Transposition of the Great Arteries

Overview

Transposition of the great arteries is a rare congenital heart defect found in infants. The defect occurs when the two main arteries that carry blood from the heart are in the wrong place, or transposed. Transposition of the great arteries is also known as dextro-transposition of the great arteries, or d-TGA. Without surgery to repair the defect, a child cannot survive. Even patients who have undergone successful surgeries are at risk for developing additional cardiovascular complications later in life.
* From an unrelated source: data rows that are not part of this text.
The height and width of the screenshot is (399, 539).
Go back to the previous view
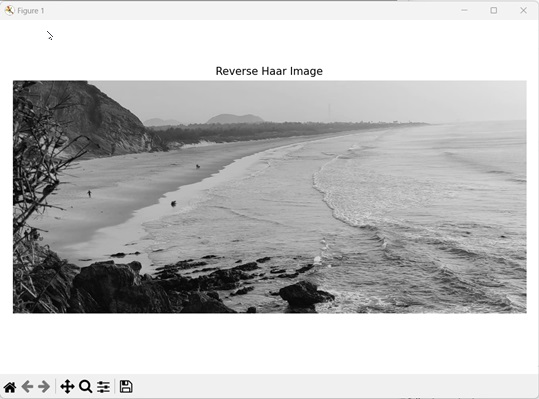coord(27,387)
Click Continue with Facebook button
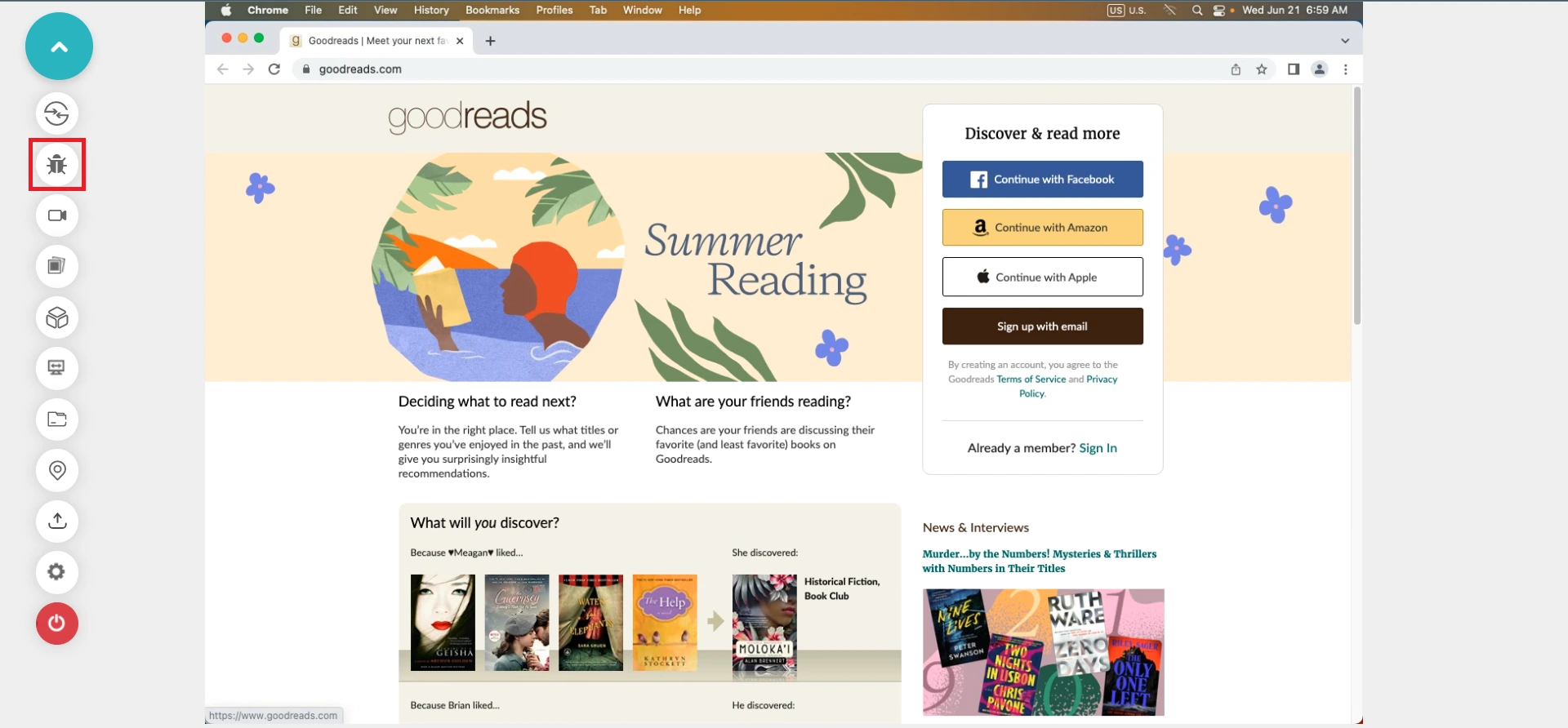1568x728 pixels. (1042, 180)
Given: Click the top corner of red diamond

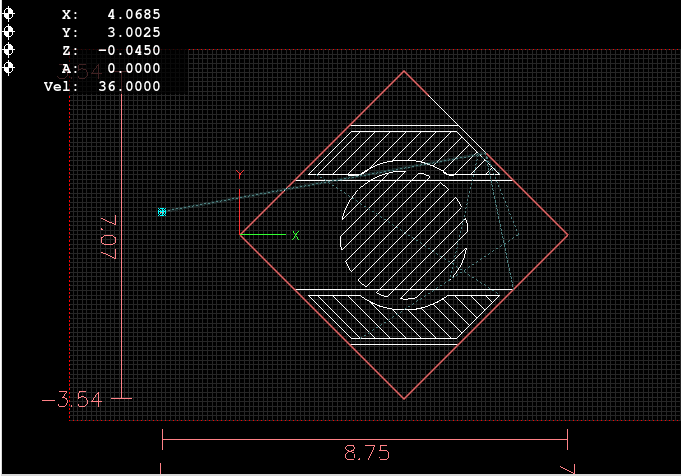Looking at the screenshot, I should [x=404, y=71].
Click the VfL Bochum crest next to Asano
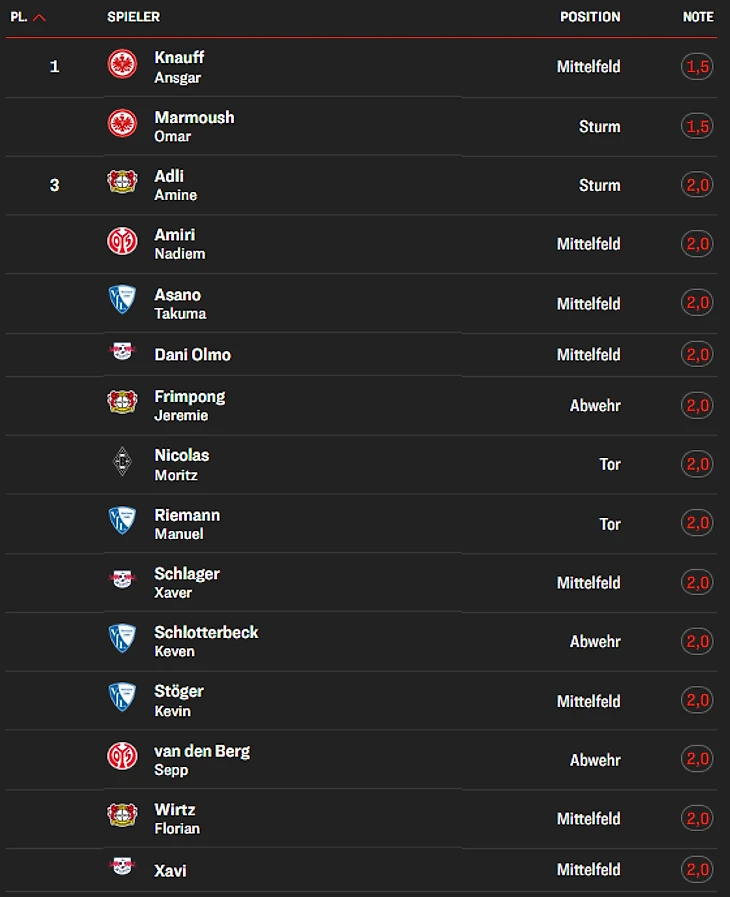Viewport: 730px width, 897px height. [x=122, y=299]
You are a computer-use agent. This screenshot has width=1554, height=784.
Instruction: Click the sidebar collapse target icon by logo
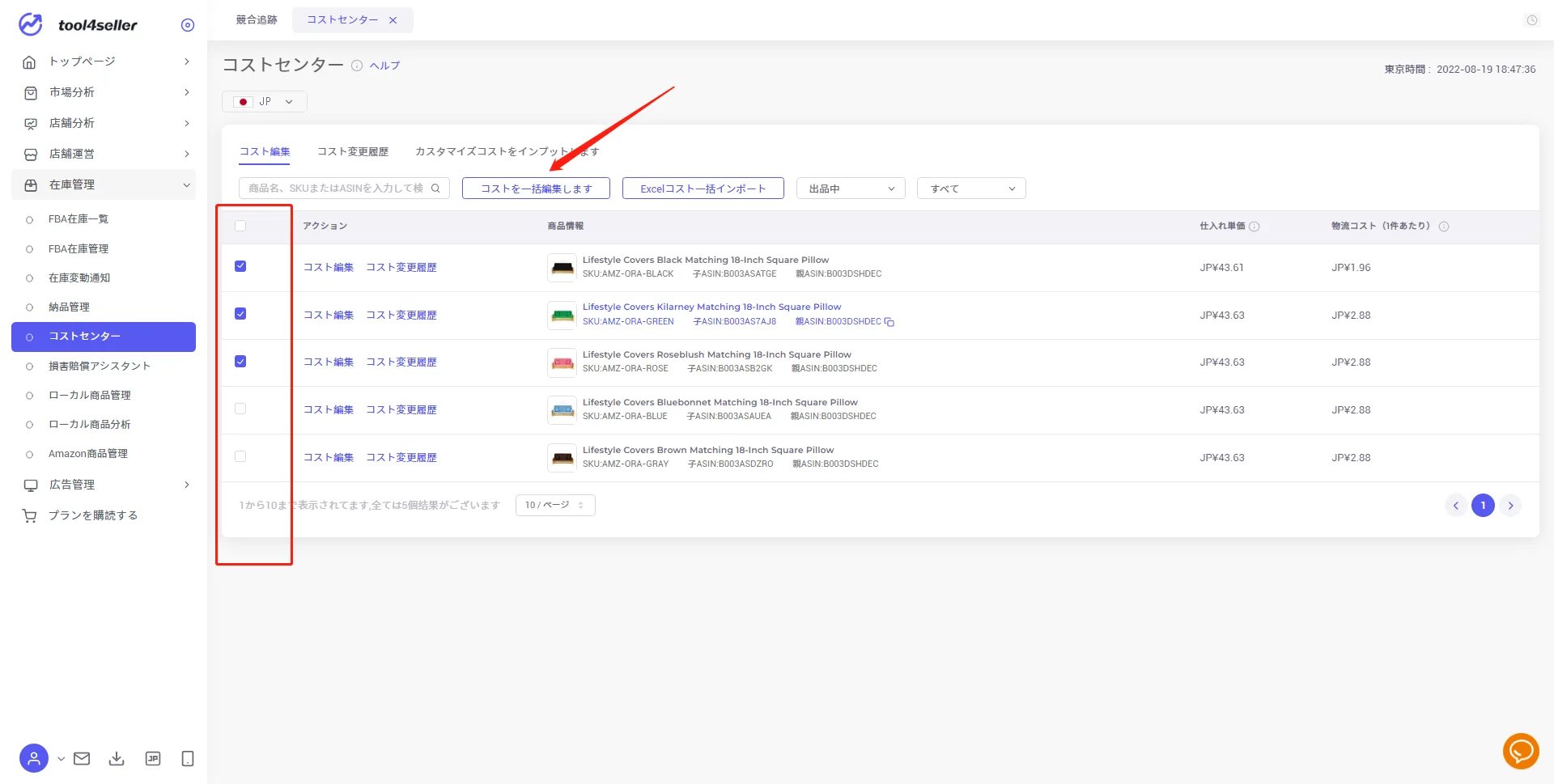(188, 25)
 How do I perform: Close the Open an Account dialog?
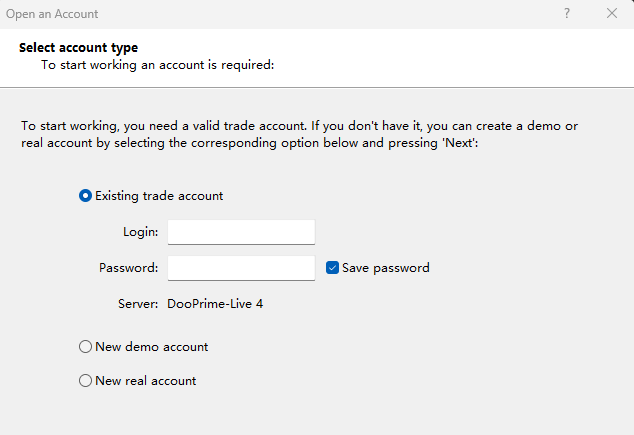tap(612, 14)
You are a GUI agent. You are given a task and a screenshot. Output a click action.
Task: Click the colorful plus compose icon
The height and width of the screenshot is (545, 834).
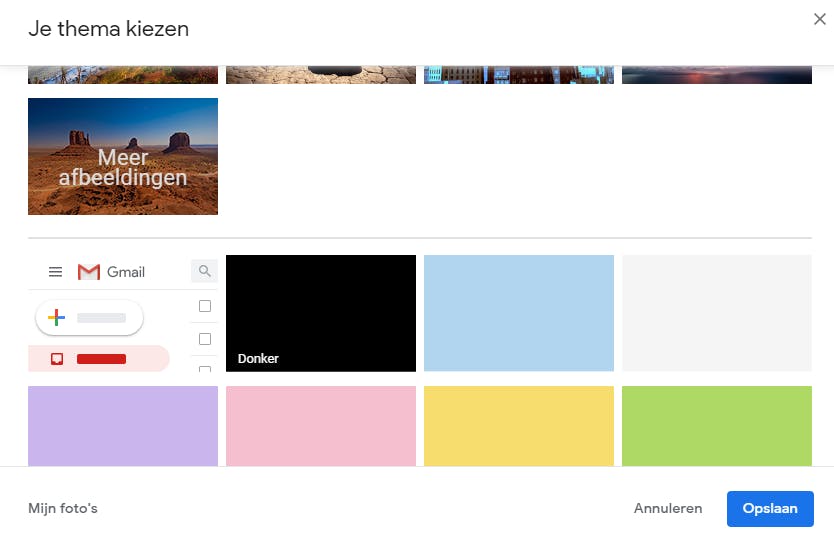coord(56,317)
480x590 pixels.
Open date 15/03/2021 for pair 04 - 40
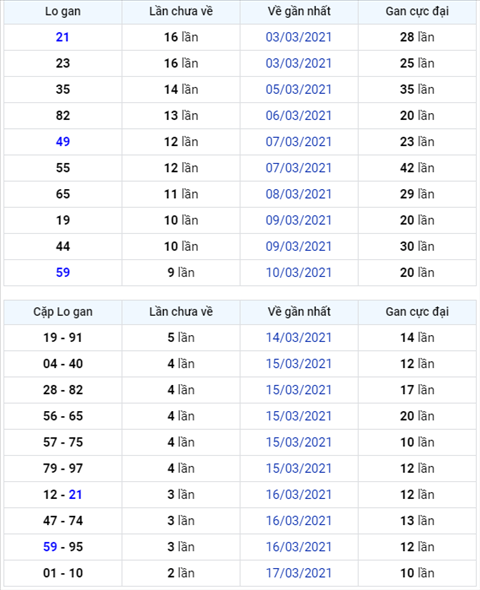(299, 364)
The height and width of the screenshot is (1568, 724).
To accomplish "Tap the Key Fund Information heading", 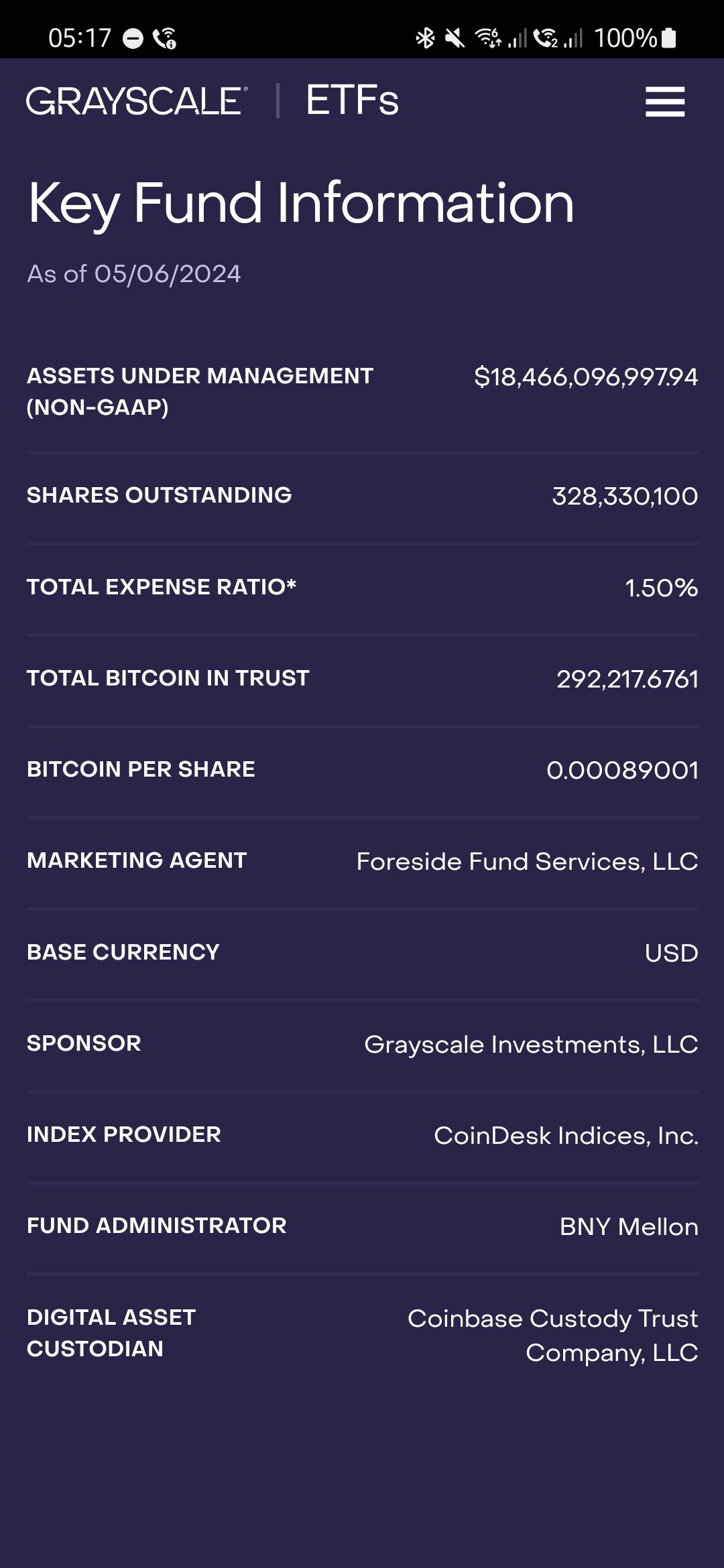I will pyautogui.click(x=301, y=203).
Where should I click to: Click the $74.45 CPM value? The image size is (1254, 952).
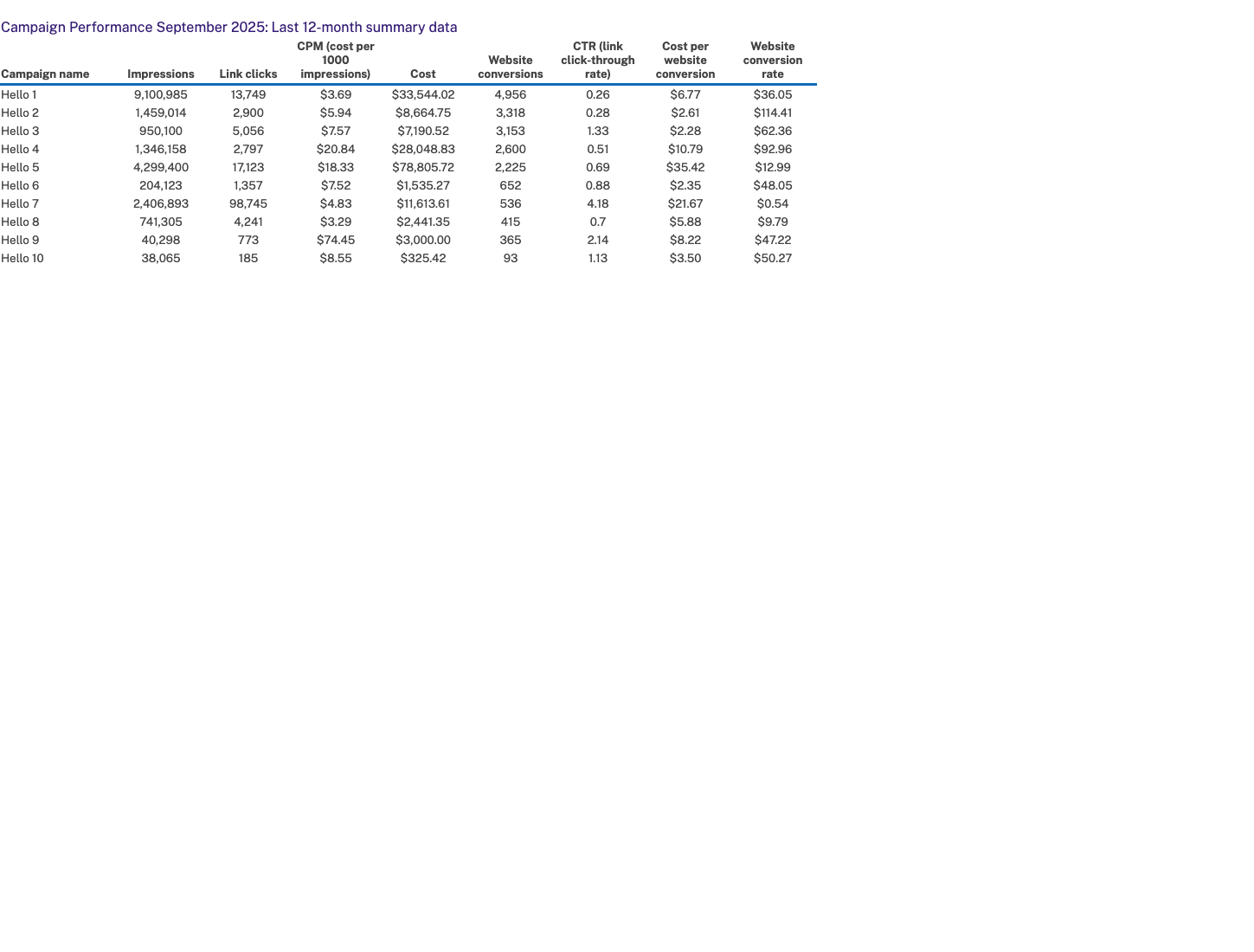336,241
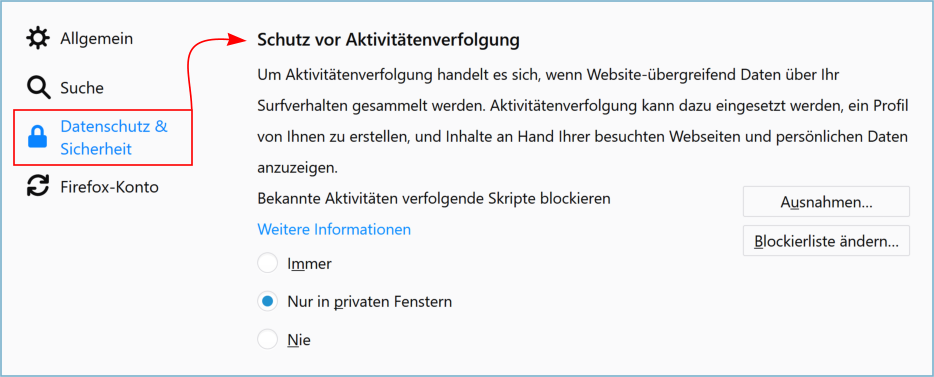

There are two types of surgeries to correct d-TGA. One is called an intra-atrial baffle (Mustard or Senning procedure) and the other is called an arterial switch. The latter has been the preferred option since the 1980s, but patients in their mid-40s or older likely had the former surgery, which can cause heart problems later in life.

Symptoms

Adults who had surgery to correct d-TGA are more likely to develop congestive heart failure, systemic ventricular dysfunction, arrhythmias and other complications. The risks for each of those developments increase with age. Adults who had surgery as a child may experience symptoms of complications, including:

  • Abnormal heart rhythm
  • A weakened right ventricle that causes congestive heart failure
  • Blockages in the tunnel between the atria created during surgery to correct the transposition
  • Heart valve leakage
  • Coronary artery problems

Prevention

d-TGA is a congenital condition. There is currently no known way to prevent d-TGA from developing. Adults living with the condition will need lifelong care from a cardiologist who can monitor their health and help reduce the risk for further complications.

Risk Factors

  • Increasing age

Diagnosis

Patients are diagnosed with and undergo treatment for d-TGA as infants. An expert in the care of adults will monitor adults living with the condition for complications, using:

  • Electrocardiograms, also known as ECG or EKG, to measure the heartbeat’s electrical activity
  • Echocardiograms, an ultrasound of the heart’s structures
  • Holter monitors, portable electrocardiograms that record the heart’s activity for 24 to 48 hours
  • Stress testing, which measures the heart’s function during exercise
  • MRIs, an imaging test that uses magnets to create images of the heart’s structure and function
  • Heart catheterization, also known as cardiac catheterization, helps visualize cardiac arteries, muscle and valves, as well as measure the blood flow and pressure within your heart

Treatment

Treatment for adults living with d-TGA depends on the complications experienced. For some patients:

  • Diuretic medications may help regulate fluid accumulation.
  • Electrophysiology studies can help treat heart rhythm issues.
  • Medications can assist the heart’s pumping efficiency and control blood pressure.
  • Pacemaker implantation can help patients with heart rhythm issues.
  • Surgery may be necessary to repair leaking valves, narrowing in the aorta or pulmonary arteries, or to insert a stent in the baffle.

Follow-up Care

As children with d-TGA age, they will need regular cardiological care for the remainder of their lives, specifically from cardiologists who are experts in the care of adults with congenital heart disease.